▶ _Task prompt_
Copy all of the rows below, substituting "Locate a specific element" for every instance of "Find the location of a particular element" and leaving everything else unchanged.

(Recorded data)
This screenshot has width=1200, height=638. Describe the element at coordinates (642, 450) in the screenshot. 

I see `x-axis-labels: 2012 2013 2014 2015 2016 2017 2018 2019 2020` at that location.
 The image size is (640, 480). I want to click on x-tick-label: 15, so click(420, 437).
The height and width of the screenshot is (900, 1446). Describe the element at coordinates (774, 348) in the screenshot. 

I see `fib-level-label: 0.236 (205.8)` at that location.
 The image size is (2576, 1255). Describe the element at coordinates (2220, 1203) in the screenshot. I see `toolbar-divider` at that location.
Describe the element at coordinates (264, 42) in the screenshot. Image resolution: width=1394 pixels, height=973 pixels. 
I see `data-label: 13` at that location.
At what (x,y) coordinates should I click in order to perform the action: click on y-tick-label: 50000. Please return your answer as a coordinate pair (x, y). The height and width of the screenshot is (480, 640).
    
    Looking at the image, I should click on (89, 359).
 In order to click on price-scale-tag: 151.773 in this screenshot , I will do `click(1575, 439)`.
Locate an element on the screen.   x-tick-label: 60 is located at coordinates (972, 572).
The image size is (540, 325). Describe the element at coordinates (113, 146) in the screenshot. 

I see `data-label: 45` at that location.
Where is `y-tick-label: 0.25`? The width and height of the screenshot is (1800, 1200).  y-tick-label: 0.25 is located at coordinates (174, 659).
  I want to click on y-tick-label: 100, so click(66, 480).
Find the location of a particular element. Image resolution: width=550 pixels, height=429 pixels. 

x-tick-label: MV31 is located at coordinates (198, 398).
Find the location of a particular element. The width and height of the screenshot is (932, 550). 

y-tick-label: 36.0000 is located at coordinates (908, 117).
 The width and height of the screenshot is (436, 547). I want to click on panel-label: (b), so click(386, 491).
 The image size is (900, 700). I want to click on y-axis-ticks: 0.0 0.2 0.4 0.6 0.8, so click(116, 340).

▶ _Answer space_
This screenshot has width=1200, height=638. Describe the element at coordinates (642, 450) in the screenshot. 

I see `x-axis-labels: 2012 2013 2014 2015 2016 2017 2018 2019 2020` at that location.
 The image size is (640, 480). I want to click on x-tick-label: 15, so click(420, 437).
The height and width of the screenshot is (900, 1446). Describe the element at coordinates (774, 348) in the screenshot. 

I see `fib-level-label: 0.236 (205.8)` at that location.
 The image size is (2576, 1255). Describe the element at coordinates (2220, 1203) in the screenshot. I see `toolbar-divider` at that location.
Describe the element at coordinates (264, 42) in the screenshot. Image resolution: width=1394 pixels, height=973 pixels. 
I see `data-label: 13` at that location.
At what (x,y) coordinates should I click in order to perform the action: click on y-tick-label: 50000. Please return your answer as a coordinate pair (x, y). The height and width of the screenshot is (480, 640).
    
    Looking at the image, I should click on (89, 359).
 In order to click on price-scale-tag: 151.773 in this screenshot , I will do `click(1575, 439)`.
Locate an element on the screen.   x-tick-label: 60 is located at coordinates (972, 572).
The image size is (540, 325). Describe the element at coordinates (113, 146) in the screenshot. 

I see `data-label: 45` at that location.
Where is `y-tick-label: 0.25`? The width and height of the screenshot is (1800, 1200).  y-tick-label: 0.25 is located at coordinates (174, 659).
  I want to click on y-tick-label: 100, so click(66, 480).
Locate a specific element. Image resolution: width=550 pixels, height=429 pixels. 

x-tick-label: MV31 is located at coordinates (198, 398).
Locate a specific element. The width and height of the screenshot is (932, 550). 

y-tick-label: 36.0000 is located at coordinates (908, 117).
 The width and height of the screenshot is (436, 547). I want to click on panel-label: (b), so click(386, 491).
 The image size is (900, 700). I want to click on y-axis-ticks: 0.0 0.2 0.4 0.6 0.8, so click(116, 340).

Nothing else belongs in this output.